* **WHAT IS REQUIRED**: From the records below, print exactly the lines starting at the one containing "The image size is (1314, 924)." and ending at the one containing "Click the Gilbert Lake State Park label", ends included, and nothing else.

* **DATA**:
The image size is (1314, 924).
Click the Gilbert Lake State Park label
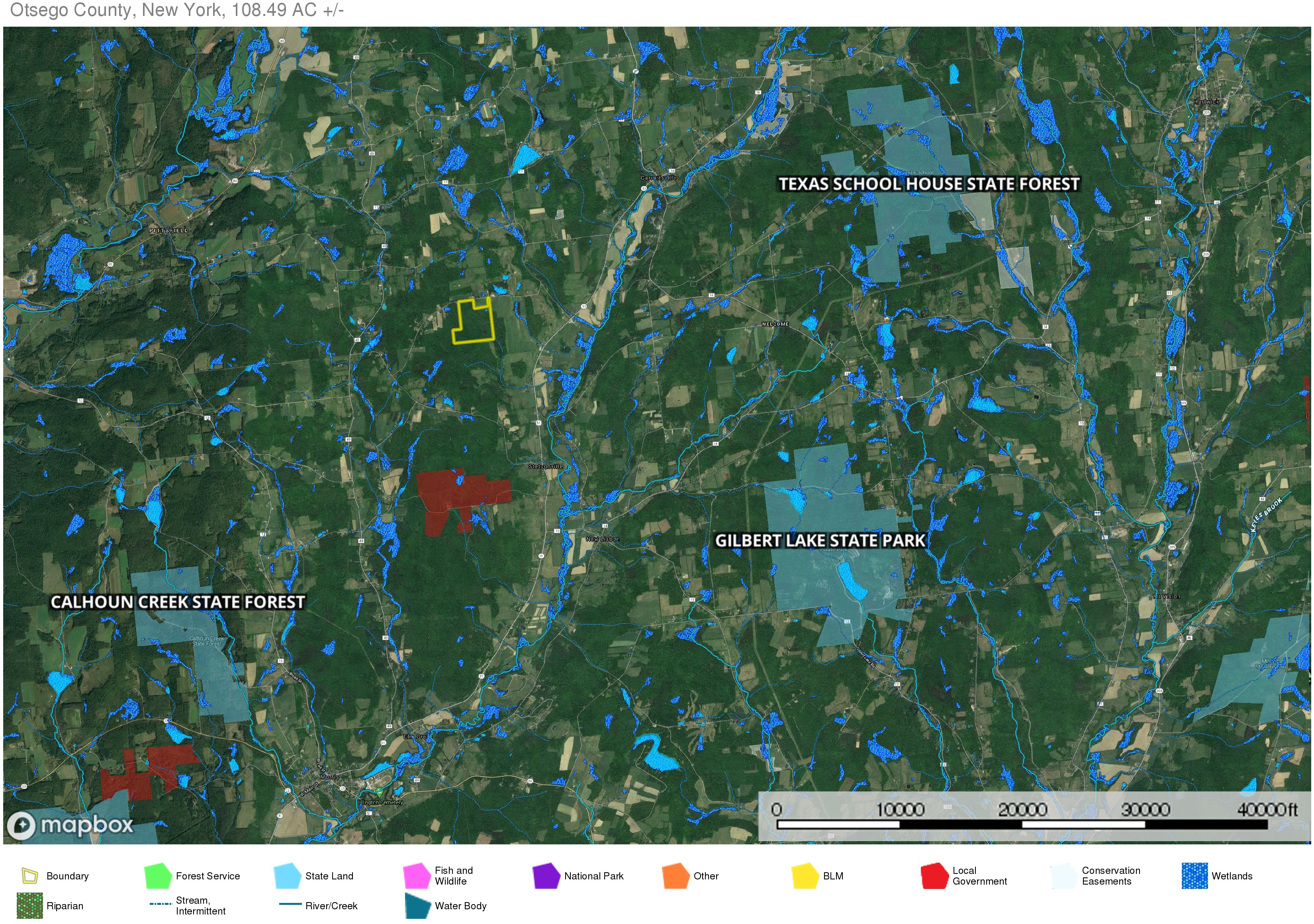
==
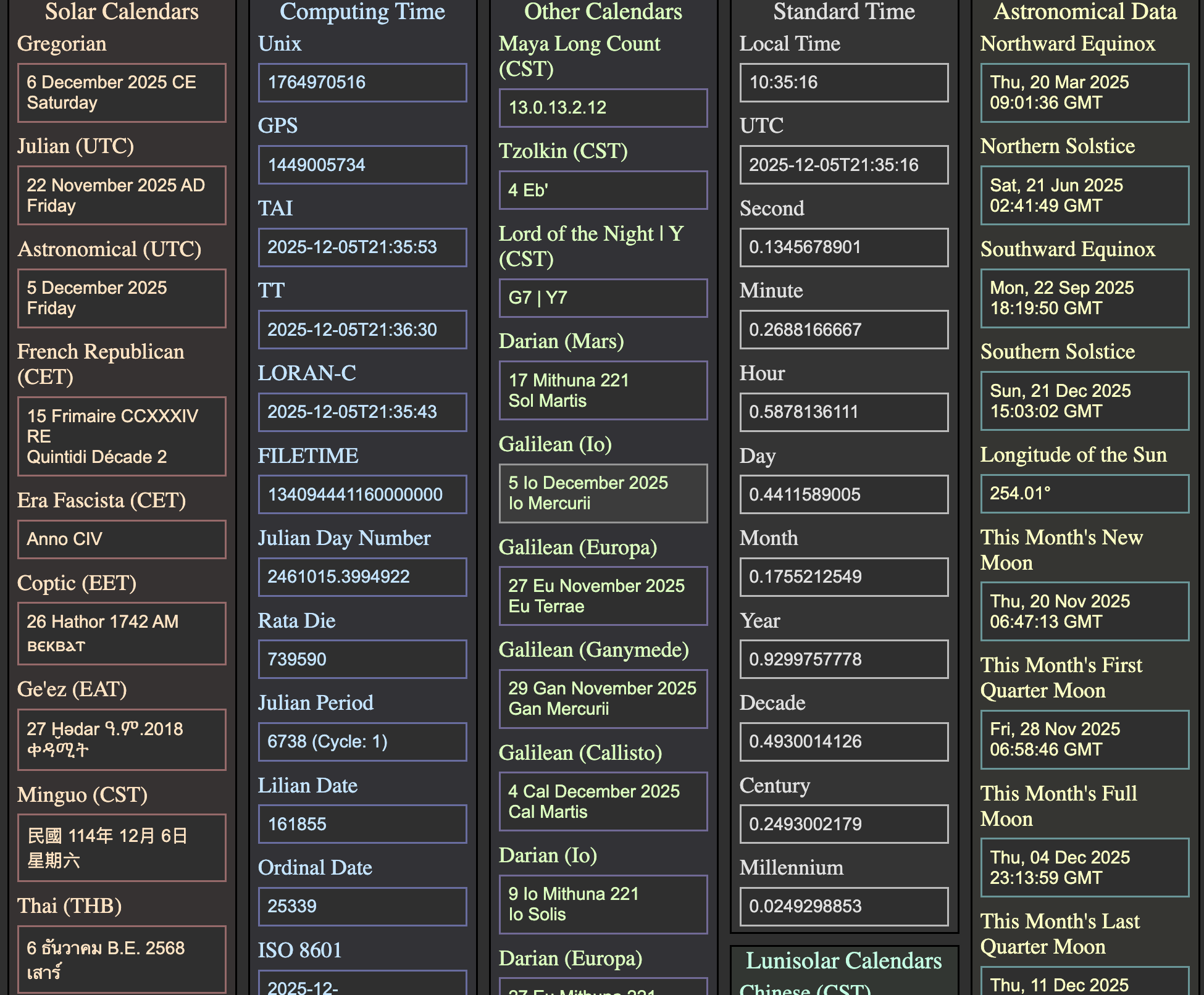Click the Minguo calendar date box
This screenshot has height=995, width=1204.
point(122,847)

* **COMPLETED EXERCISE**:
The image size is (1314, 924).
Click the Gilbert Lake State Park label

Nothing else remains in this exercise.